* START *

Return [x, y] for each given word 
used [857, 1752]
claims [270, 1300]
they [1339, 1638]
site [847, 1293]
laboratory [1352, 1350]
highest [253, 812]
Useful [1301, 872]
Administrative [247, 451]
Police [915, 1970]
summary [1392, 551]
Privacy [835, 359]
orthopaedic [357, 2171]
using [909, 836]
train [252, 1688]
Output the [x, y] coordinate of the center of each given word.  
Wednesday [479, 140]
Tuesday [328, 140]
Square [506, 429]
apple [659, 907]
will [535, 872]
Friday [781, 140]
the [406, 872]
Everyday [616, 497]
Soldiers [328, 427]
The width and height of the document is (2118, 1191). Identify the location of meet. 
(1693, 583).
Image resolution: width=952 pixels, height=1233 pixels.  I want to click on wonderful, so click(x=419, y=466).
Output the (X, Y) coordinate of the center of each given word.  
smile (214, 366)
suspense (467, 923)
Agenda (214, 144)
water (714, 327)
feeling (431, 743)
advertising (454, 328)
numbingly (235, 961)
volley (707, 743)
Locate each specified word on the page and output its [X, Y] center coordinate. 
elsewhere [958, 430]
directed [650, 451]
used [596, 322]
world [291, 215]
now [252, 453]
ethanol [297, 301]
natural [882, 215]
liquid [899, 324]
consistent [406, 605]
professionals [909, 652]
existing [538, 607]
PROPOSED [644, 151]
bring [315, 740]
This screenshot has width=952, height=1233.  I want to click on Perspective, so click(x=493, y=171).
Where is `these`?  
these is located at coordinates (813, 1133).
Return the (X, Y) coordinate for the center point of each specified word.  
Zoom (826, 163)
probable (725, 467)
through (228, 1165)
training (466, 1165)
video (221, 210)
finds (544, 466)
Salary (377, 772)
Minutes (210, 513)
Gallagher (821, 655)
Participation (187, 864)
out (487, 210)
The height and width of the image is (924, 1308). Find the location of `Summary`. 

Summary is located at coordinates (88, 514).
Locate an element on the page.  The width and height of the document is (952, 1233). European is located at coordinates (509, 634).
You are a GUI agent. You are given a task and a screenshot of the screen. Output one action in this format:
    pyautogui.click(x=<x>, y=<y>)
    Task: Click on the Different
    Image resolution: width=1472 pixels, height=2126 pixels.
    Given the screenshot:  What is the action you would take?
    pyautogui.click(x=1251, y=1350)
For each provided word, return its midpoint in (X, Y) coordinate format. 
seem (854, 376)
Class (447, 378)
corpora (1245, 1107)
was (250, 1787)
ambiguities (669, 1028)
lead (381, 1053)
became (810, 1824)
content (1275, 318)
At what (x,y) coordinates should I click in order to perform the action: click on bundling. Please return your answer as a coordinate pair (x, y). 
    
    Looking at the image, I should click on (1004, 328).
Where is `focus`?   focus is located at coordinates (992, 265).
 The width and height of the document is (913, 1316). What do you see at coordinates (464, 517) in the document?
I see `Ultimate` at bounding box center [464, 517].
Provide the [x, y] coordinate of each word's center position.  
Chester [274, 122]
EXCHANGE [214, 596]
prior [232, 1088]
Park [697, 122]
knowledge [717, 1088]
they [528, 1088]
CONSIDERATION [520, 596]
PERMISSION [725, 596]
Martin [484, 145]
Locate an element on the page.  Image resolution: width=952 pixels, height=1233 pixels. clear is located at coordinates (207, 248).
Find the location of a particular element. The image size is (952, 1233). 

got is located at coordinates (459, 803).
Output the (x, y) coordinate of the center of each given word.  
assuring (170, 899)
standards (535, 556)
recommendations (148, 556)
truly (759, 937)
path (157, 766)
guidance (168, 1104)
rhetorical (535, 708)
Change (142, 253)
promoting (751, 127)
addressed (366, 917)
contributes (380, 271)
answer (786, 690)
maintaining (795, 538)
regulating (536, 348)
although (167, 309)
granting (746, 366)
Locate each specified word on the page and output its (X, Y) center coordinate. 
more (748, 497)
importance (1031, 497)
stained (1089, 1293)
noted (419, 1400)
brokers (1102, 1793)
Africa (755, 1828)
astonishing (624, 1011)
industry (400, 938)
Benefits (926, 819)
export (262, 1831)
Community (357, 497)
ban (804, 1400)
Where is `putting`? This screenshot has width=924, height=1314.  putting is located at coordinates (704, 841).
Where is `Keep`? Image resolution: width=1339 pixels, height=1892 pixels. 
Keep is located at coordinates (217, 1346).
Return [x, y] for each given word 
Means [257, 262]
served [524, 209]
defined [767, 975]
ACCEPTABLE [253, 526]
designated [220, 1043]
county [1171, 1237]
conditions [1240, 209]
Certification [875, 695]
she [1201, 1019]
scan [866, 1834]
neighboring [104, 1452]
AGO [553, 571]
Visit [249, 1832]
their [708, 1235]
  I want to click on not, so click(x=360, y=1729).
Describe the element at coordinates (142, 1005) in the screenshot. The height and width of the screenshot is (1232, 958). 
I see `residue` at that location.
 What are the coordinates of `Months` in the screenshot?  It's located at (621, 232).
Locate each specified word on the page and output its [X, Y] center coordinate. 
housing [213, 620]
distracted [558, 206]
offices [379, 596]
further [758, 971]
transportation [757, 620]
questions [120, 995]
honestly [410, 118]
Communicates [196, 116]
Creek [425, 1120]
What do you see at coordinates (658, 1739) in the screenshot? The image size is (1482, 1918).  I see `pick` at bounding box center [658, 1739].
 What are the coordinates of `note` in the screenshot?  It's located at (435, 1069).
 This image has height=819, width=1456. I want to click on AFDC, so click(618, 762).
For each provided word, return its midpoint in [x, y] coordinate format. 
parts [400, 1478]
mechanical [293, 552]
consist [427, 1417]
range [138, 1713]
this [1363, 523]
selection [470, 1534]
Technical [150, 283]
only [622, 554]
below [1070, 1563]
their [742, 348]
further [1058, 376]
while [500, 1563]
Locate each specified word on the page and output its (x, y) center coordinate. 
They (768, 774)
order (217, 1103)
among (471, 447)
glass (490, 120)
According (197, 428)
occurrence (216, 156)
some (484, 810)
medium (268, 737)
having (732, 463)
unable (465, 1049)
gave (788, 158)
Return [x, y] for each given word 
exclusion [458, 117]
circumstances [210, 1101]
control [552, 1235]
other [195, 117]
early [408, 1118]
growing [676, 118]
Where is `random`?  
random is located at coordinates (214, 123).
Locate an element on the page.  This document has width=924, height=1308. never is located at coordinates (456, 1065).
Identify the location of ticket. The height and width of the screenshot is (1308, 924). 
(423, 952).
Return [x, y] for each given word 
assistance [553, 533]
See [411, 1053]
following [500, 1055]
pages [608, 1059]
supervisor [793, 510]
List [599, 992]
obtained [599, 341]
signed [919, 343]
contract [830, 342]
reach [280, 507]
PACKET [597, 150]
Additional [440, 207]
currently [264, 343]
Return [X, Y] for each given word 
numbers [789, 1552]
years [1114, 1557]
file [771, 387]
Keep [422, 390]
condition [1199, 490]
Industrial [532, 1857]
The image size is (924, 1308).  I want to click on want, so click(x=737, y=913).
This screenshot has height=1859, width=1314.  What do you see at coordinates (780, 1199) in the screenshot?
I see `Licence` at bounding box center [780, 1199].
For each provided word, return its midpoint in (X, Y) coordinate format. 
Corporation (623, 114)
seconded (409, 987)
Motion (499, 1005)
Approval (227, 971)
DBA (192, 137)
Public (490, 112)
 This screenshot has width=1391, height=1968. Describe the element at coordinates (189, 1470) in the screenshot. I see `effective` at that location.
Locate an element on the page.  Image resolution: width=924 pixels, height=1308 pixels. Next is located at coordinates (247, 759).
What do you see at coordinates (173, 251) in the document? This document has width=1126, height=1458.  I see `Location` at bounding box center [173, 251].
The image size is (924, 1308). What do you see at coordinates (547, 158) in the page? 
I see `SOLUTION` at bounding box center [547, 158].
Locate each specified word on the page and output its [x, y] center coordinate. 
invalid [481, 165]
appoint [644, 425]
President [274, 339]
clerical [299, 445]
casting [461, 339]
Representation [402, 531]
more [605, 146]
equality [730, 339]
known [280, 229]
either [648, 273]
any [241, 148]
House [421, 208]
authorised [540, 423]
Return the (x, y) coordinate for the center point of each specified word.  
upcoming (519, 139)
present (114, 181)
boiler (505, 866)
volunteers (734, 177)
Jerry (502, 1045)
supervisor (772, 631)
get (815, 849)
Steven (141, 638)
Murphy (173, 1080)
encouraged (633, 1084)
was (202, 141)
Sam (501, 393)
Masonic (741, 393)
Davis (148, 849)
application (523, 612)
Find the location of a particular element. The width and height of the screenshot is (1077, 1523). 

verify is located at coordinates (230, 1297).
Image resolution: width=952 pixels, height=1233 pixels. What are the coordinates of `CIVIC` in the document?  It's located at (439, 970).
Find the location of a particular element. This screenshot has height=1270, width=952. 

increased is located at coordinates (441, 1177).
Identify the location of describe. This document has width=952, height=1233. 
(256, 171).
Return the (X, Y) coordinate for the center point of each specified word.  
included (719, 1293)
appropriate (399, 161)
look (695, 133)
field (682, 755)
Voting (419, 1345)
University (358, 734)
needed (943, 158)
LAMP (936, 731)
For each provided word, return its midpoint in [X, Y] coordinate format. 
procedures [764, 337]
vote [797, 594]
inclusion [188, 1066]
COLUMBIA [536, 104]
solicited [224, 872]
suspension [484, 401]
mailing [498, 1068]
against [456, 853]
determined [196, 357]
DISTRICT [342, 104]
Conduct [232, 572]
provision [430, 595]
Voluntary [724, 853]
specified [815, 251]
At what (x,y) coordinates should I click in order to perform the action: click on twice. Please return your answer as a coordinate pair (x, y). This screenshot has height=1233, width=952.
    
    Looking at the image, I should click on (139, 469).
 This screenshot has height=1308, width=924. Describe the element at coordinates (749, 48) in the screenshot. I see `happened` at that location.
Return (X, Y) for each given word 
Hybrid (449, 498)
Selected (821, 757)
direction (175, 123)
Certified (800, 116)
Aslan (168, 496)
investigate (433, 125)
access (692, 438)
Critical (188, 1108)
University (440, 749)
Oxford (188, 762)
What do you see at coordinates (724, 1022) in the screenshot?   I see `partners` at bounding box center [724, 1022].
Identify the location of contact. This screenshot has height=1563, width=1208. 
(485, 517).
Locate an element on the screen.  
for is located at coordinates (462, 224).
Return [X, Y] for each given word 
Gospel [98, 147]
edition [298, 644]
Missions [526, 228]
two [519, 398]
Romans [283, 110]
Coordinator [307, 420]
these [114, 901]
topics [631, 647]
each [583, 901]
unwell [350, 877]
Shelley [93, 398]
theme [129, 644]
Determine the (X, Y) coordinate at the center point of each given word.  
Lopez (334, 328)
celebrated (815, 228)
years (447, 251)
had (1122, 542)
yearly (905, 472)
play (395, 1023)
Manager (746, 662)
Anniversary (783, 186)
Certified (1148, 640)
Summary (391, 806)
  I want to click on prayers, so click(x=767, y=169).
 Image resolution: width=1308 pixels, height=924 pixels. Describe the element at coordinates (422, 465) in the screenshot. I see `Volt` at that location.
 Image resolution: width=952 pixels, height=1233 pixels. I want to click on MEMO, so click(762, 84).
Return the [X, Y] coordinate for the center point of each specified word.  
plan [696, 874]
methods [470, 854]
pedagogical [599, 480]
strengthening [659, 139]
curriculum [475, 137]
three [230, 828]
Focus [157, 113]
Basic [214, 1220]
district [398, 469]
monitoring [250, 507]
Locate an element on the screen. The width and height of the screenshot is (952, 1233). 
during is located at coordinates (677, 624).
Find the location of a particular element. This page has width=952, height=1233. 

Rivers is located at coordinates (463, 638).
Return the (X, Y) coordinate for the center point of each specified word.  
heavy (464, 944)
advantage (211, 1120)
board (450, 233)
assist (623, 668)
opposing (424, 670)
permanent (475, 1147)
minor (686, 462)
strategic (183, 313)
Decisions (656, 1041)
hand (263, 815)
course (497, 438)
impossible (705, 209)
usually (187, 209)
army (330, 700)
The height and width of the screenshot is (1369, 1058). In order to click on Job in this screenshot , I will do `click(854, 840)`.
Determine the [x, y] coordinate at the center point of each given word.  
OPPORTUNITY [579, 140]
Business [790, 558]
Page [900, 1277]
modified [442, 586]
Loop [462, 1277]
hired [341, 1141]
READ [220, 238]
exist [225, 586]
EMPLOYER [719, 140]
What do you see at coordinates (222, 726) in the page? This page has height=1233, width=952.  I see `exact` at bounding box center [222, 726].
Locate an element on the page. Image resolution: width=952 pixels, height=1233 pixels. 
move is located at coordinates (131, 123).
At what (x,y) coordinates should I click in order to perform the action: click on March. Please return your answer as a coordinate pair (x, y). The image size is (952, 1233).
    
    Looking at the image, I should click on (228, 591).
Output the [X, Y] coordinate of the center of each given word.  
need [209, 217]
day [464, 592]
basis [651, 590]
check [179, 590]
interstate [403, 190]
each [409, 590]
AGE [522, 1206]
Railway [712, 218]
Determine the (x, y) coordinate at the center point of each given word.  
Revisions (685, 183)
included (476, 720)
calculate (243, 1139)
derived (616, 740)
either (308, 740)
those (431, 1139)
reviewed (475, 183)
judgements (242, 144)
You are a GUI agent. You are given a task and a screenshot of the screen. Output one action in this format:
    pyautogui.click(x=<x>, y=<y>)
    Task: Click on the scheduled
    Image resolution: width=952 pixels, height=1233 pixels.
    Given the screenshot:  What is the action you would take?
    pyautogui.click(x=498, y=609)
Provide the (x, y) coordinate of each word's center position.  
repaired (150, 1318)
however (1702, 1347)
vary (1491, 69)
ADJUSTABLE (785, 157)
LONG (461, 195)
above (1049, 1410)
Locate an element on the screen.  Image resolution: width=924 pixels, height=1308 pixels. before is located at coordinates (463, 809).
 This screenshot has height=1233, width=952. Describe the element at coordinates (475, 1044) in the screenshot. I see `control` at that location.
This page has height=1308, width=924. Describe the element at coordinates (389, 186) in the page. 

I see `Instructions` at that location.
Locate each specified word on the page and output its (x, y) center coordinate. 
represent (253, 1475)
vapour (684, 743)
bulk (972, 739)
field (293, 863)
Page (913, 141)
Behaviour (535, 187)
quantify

* END *

▶ **EXERCISE AIM**
Put the rows above into a JSON list of strings, one string per line and no blank lines, starting at the line that has "House [421, 208]" and stopping after the line that has "Image resolution: width=952 pixels, height=1233 pixels. What".

▶ **THE SOLUTION**
[
  "House [421, 208]",
  "authorised [540, 423]",
  "Return the (x, y) coordinate for the center point of each specified word.  ",
  "upcoming (519, 139)",
  "present (114, 181)",
  "boiler (505, 866)",
  "volunteers (734, 177)",
  "Jerry (502, 1045)",
  "supervisor (772, 631)",
  "get (815, 849)",
  "Steven (141, 638)",
  "Murphy (173, 1080)",
  "encouraged (633, 1084)",
  "was (202, 141)",
  "Sam (501, 393)",
  "Masonic (741, 393)",
  "Davis (148, 849)",
  "application (523, 612)",
  "Find the location of a particular element. The width and height of the screenshot is (1077, 1523). ",
  "verify is located at coordinates (230, 1297).",
  "Image resolution: width=952 pixels, height=1233 pixels. What are the coordinates of `CIVIC` in the document?  It's located at (439, 970)."
]